■ **Task input**:
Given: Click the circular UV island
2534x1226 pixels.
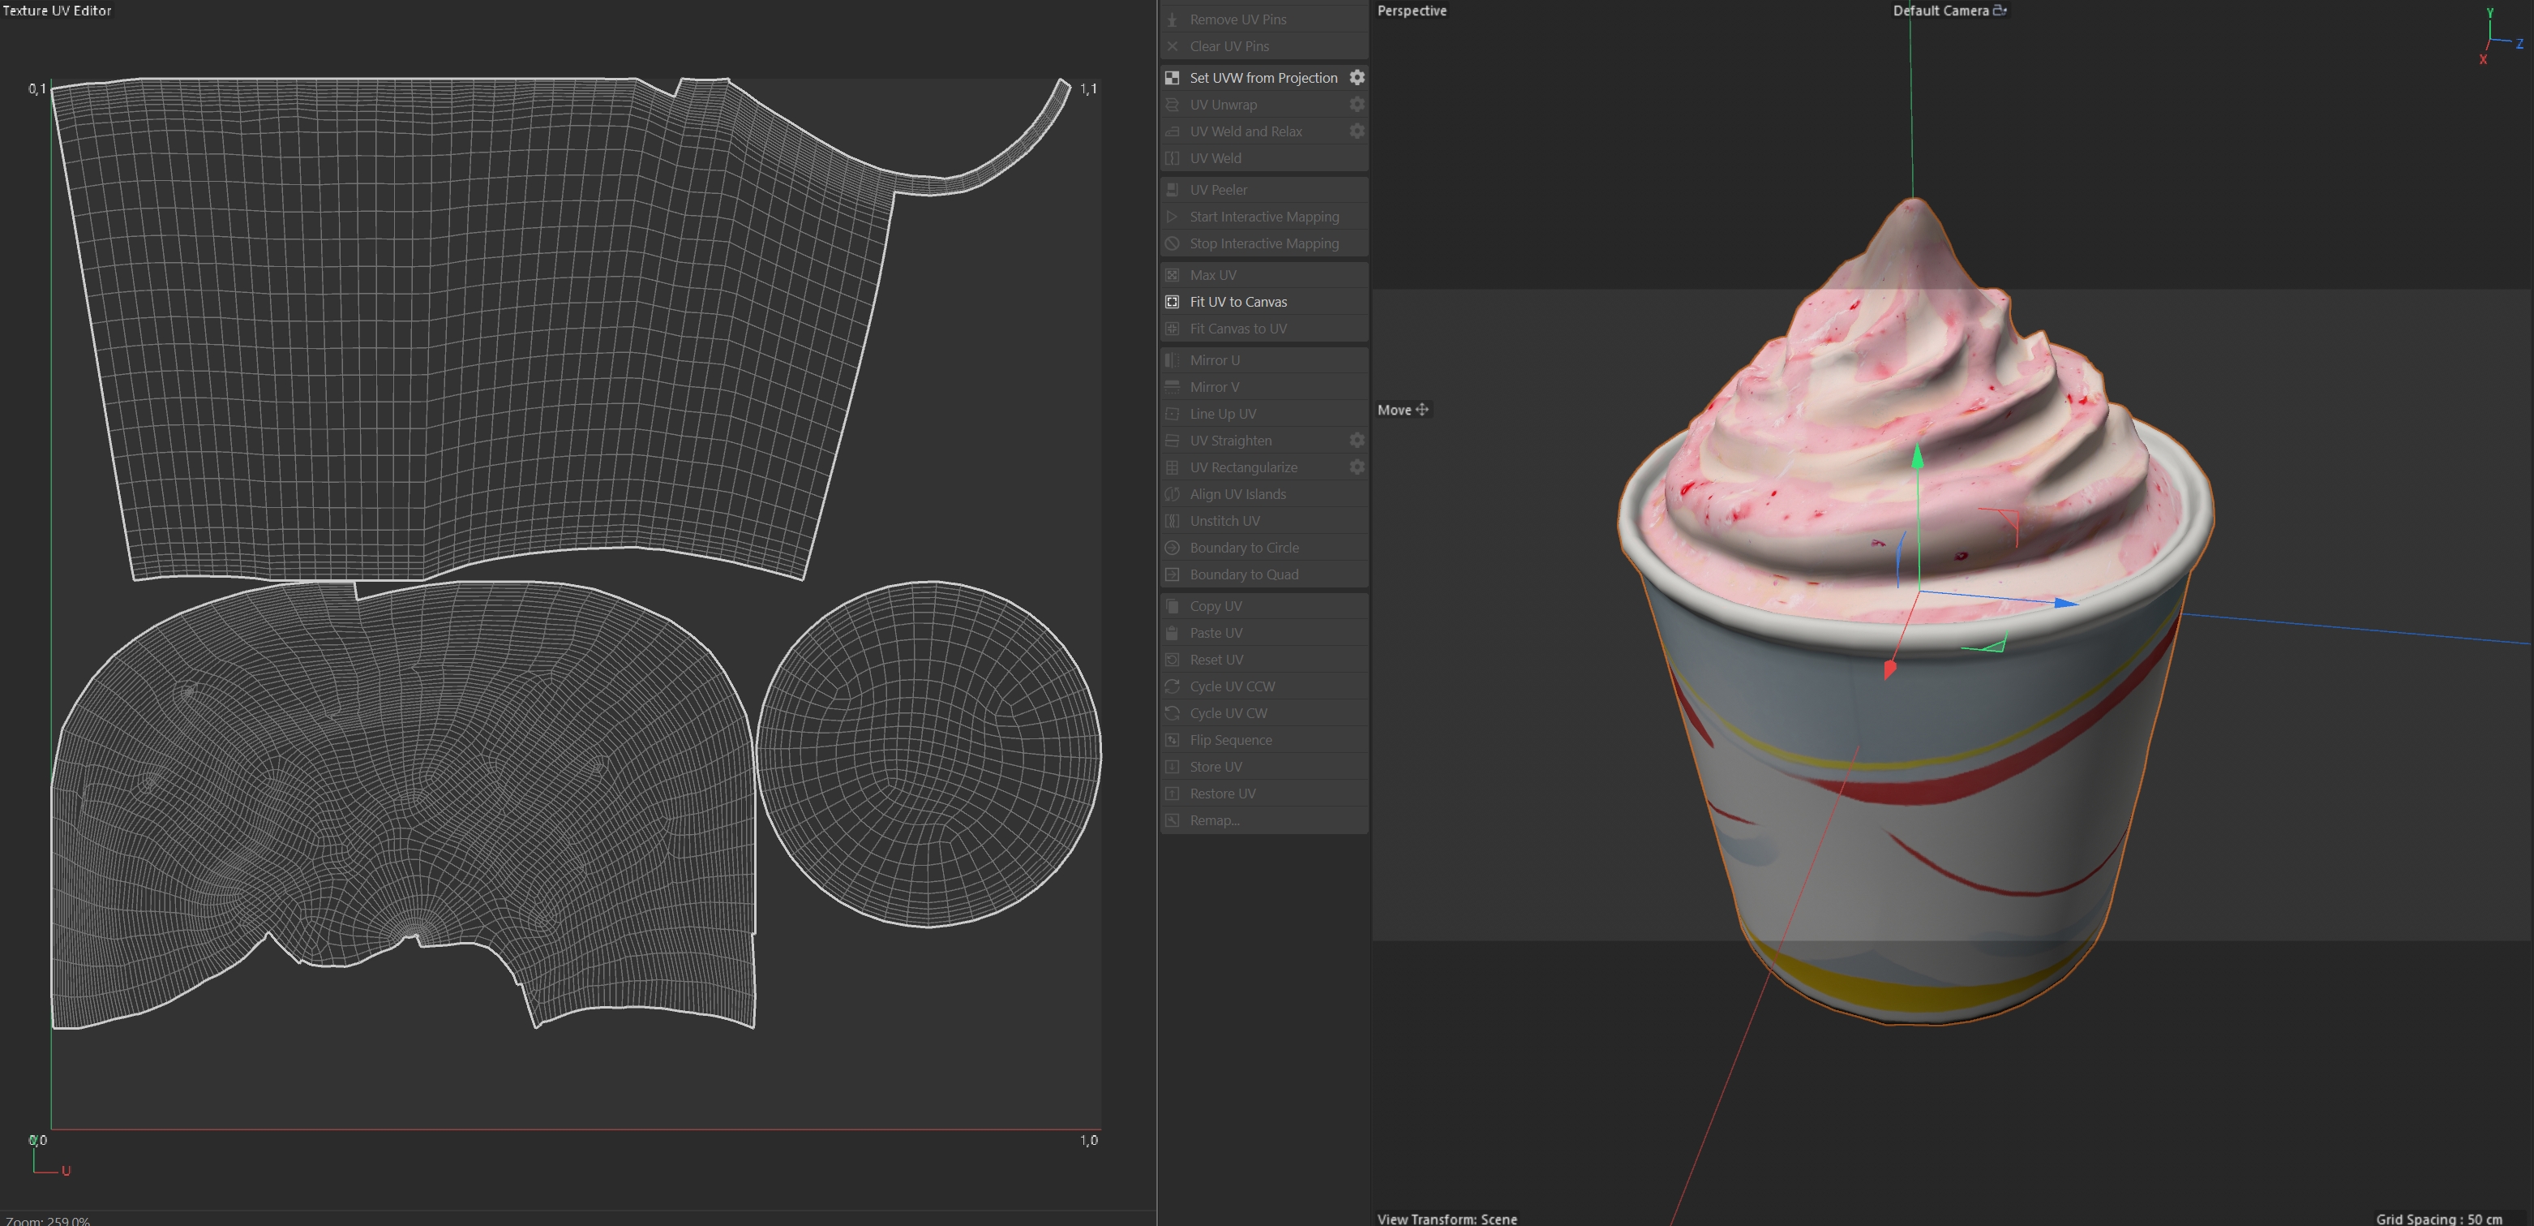Looking at the screenshot, I should click(x=929, y=754).
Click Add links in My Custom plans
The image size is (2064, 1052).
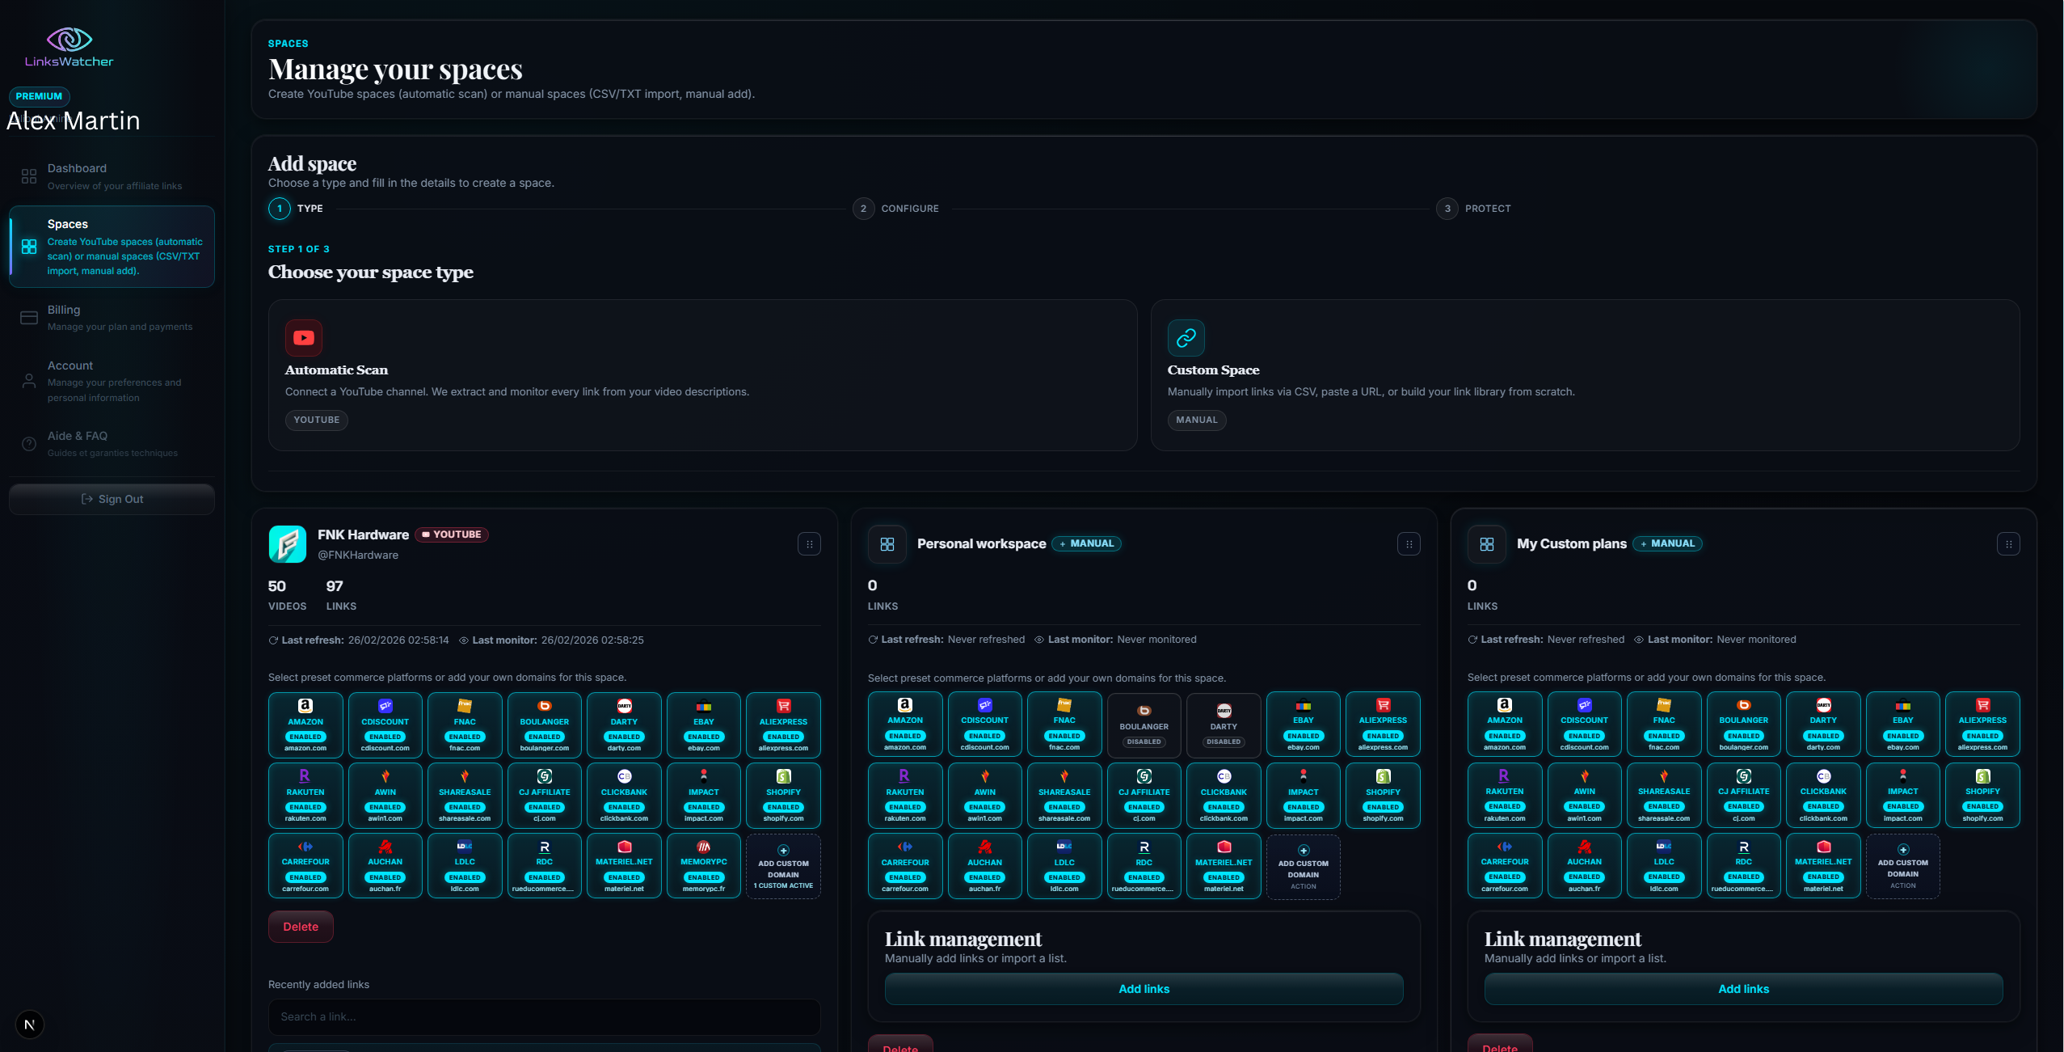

■ **Task details**: Although the records contain pictures, only the text should be copied, exactly as it stands.

■ **Solved exercise**:
Given: Click the circular UV island
2534x1226 pixels.
Looking at the screenshot, I should click(x=929, y=754).
Click Add links in My Custom plans
The image size is (2064, 1052).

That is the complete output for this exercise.